Дальше по берегам реки тянулись пустыри, сбегающие к самой воде зарослями лопухов и дикого мака, кое-где стояли по колено в воде мальчишки с засученными штанами, далеко впереди себя кинув лески самодельных удочек. Изредка слышалось издали шлепанье плиц, проплывал колесный буксир, тянулась баржа с лесом, и всё… Река казалась мертвой.
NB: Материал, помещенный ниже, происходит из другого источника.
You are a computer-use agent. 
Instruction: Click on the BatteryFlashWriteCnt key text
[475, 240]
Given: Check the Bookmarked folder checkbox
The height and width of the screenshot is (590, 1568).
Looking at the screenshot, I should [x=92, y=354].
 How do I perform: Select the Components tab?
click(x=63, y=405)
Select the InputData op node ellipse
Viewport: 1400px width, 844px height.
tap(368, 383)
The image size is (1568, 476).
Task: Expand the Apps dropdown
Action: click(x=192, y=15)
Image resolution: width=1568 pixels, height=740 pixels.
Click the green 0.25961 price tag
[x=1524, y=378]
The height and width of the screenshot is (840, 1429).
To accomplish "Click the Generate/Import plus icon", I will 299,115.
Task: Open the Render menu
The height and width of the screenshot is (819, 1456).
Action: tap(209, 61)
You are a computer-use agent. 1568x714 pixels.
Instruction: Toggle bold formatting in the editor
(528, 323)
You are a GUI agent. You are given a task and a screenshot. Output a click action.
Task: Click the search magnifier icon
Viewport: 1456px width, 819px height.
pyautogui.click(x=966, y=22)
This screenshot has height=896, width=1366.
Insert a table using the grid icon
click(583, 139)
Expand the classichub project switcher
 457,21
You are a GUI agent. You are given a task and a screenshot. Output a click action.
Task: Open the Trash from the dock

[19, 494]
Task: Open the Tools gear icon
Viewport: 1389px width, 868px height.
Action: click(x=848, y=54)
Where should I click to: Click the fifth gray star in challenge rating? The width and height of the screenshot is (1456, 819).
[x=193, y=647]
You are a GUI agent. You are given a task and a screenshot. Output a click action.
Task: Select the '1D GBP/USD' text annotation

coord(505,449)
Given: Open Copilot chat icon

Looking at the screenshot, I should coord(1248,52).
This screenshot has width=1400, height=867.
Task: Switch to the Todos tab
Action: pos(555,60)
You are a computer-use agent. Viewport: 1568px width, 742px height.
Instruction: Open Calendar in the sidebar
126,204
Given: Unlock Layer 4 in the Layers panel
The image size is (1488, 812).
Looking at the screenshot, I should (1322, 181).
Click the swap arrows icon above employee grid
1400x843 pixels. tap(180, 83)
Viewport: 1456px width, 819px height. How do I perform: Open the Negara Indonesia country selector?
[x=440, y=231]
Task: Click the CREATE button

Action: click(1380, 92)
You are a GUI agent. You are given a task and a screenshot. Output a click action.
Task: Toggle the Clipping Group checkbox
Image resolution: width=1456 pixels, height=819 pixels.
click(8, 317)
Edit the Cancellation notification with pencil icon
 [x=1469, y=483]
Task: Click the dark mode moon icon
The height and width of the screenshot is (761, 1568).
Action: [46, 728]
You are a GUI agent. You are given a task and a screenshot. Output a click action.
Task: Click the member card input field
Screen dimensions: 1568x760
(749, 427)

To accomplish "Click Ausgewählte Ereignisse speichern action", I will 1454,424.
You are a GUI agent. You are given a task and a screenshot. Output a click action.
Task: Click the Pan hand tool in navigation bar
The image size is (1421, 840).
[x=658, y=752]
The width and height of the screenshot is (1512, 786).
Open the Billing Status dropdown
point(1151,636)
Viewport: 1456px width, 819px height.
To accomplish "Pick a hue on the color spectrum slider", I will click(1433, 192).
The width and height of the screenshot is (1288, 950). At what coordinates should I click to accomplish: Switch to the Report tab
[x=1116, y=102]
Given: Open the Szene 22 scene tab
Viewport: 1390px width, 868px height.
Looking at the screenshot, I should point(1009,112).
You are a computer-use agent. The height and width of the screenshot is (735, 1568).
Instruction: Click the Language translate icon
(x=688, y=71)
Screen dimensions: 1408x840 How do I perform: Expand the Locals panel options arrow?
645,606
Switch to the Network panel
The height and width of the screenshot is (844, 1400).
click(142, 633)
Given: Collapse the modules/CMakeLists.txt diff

Москва выглядела здесь неказисто, архаично.
А на этой стороне высился, доминируя над всем окружающим, храм Христа-Спасителя, блистая мраморной облицовкой, благородными линиями, вздымаясь надо всем, — отрешенно, торжественно, победительно.
Было немного обидно, что громада храма, выставляющая напоказ свое великолепие, высилась именно здесь, рядом с жалкими домишками, скучными фабричными строениями, грязными переулками.
Думалось, что когда-нибудь эти берега будут другими: стройные современные здания, парки, ажурные мосты… Воображению рисовался новый город…
Молодые люди поднялись по Воздвиженке, свернули на Большую Никитскую, пересекли ее и вошли в тихий Чернышевский переулок. Пройдя садом, они увидели, что с фасадной стороны МК стоит машина Загорского: Василий едва не опоздал.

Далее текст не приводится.